Z kręgów zbliżonych do ZLewu (Zjednoczonej Lewicy) doszły nas słuchy, że władze partii kategorycznie zakazały Tomaszowi Lewandowskiemu brania udziału w kampanii wyborczej lewicy. W Warszawie postrzegany jest bowiem jako osobnik, który przynosi więcej szkody niżeli pożytku, a w polityce porusza się niemal jak słoń (no może słonik) w składzie porcelany. Dlatego właśnie, mimo że to ostatnie dni kampanii, lewica tonie i walczy o przeżycie, sondaże wskazują że może zniknąć z krajowej sceny politycznej i wszyscy powinni zabiegać o głosy elektoratu, Tomasz Lewandowski nie angażuje się w kampanię wyborczą i wyjeżdża sobie na wycieczkę do Berlina, by oglądać schronisko dla porzuconych piesków.
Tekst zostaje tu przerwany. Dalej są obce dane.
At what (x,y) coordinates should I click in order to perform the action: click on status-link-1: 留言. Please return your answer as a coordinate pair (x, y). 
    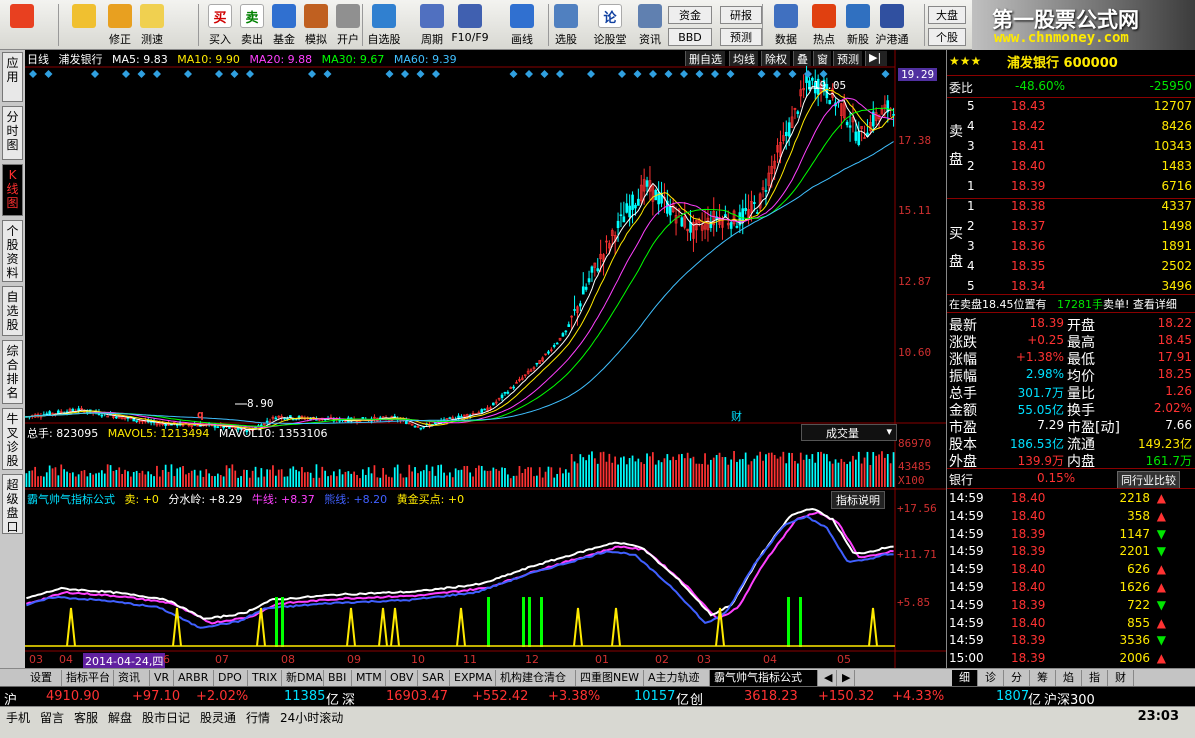
    Looking at the image, I should click on (52, 718).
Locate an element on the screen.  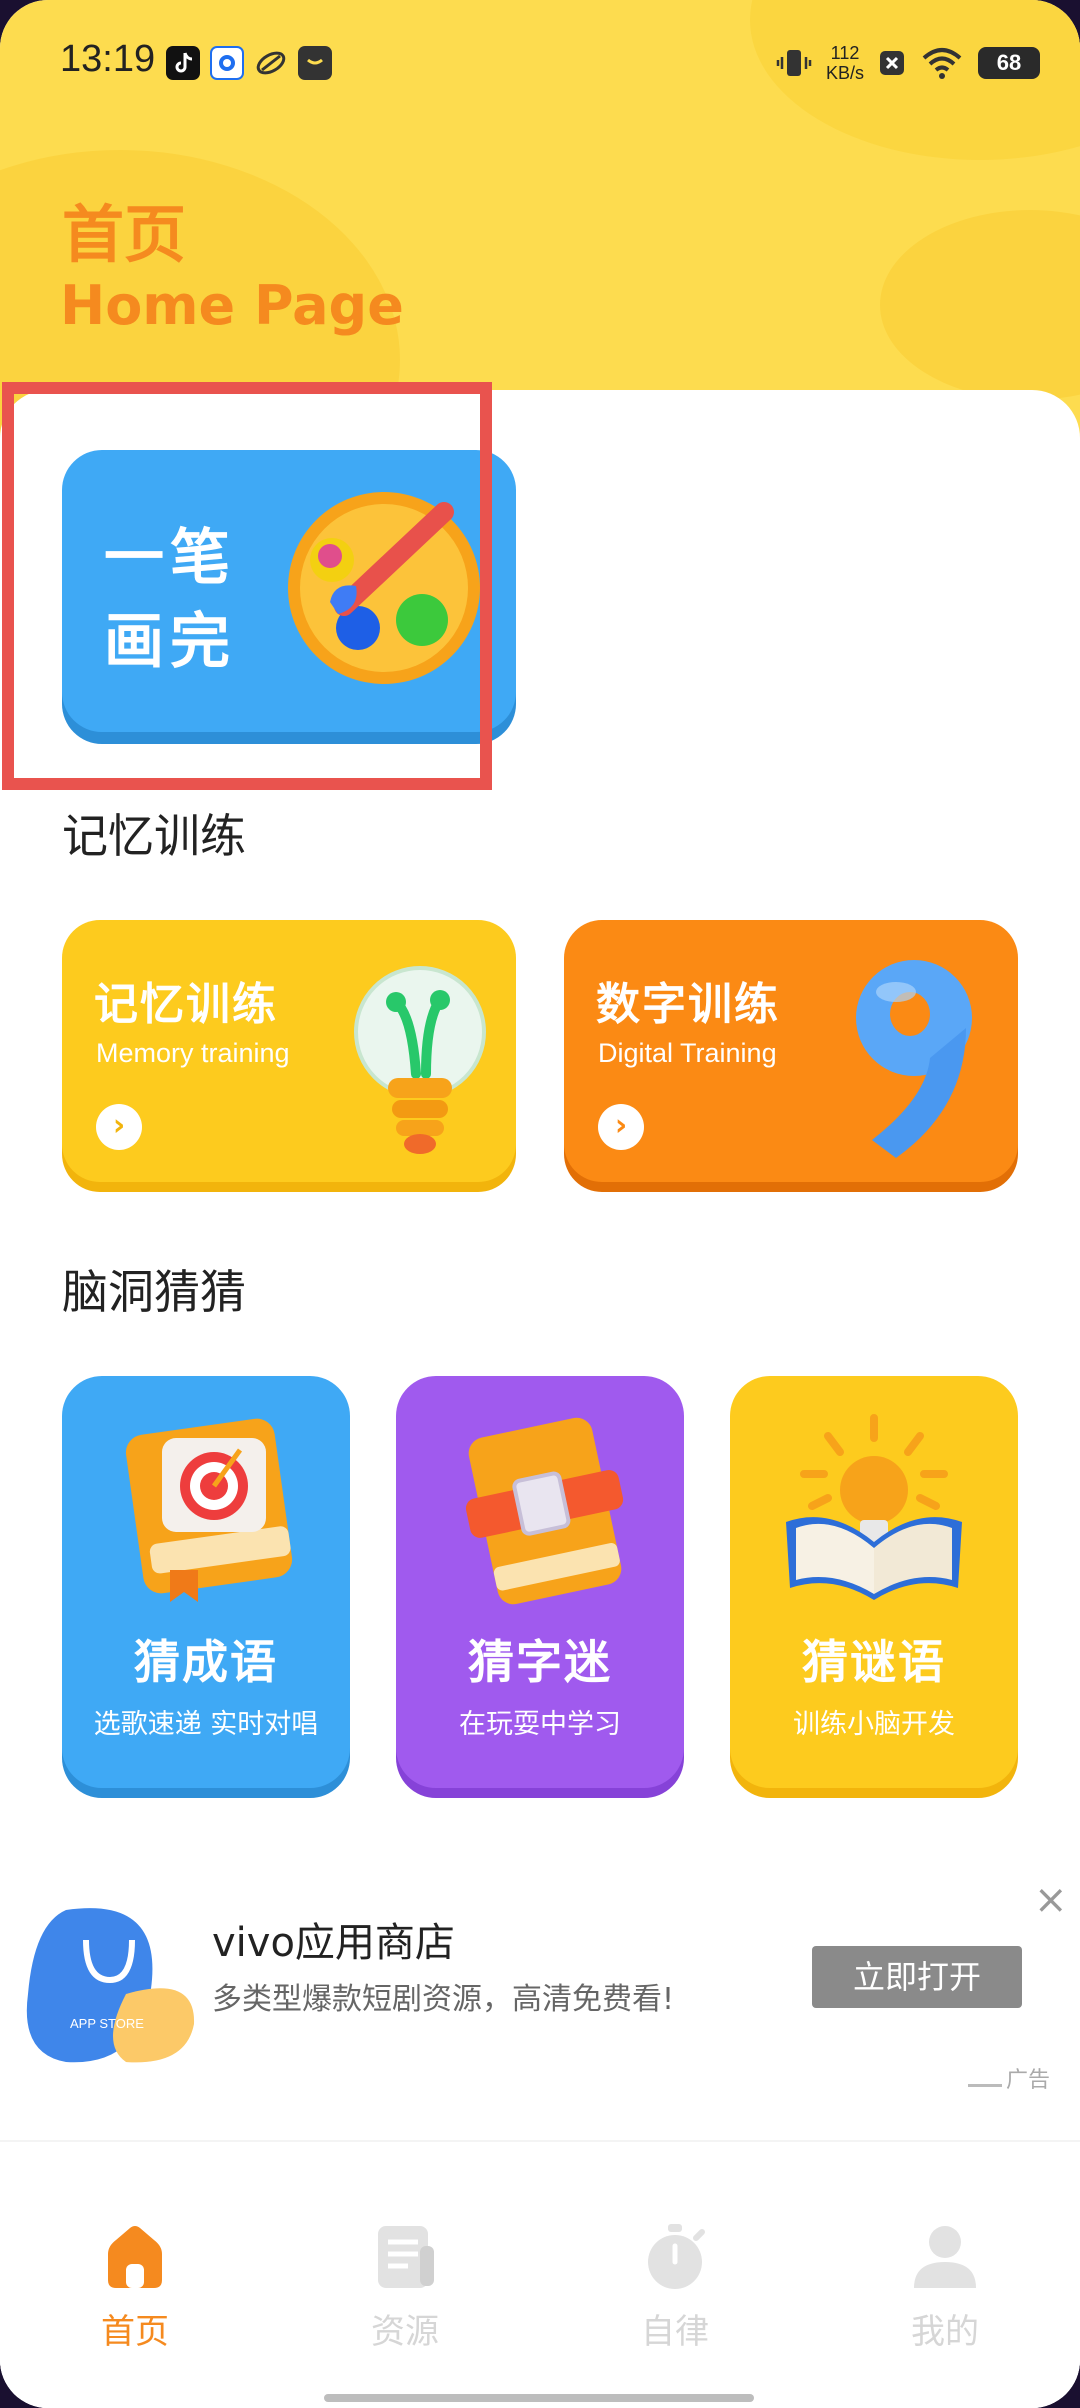
gesture-home-bar is located at coordinates (539, 2398).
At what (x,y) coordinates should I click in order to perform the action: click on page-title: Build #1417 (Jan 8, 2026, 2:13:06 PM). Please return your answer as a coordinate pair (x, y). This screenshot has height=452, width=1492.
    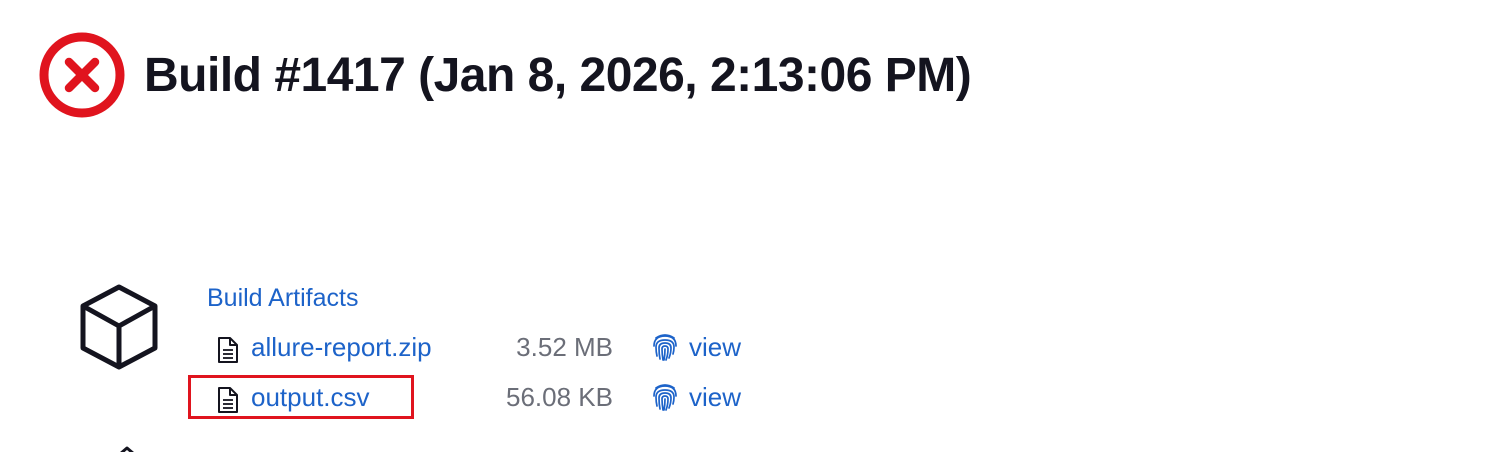
    Looking at the image, I should click on (558, 75).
Tego dziwnego zachowania szefa poznańskiego ZLewu, w sytuacji, gdy każdy zdobyty głos może uratować jego partię przed polityczną anihilacją, nie można logicznie wytłumaczyć niczym innym niż karnym odsunięciem go od kampanii. Z plotek na mieście wynika, że nie była to jego suwerenna decyzją, a polecenie władz partyjnych, które uznały że jest sabotażystą albo idiotą, a nie mają czasu rozstrzygać tej kwestii, zaś jedno i drugie go kompromituje. Jest to wielki cios dla kariery politycznej Tomasza Lewandowskiego, który bardzo liczył, że Barbara Nowacka sprawi, że jego kariera wreszcie ruszy i zostanie szefem wielkopolskiego ZLewu. Jego pozycja była zresztą silna, bo Krystyna Łybacka wyemigrowała do Europarlamentu, a on miał dobre relacje z palikotowcami i ruchami miejskimi.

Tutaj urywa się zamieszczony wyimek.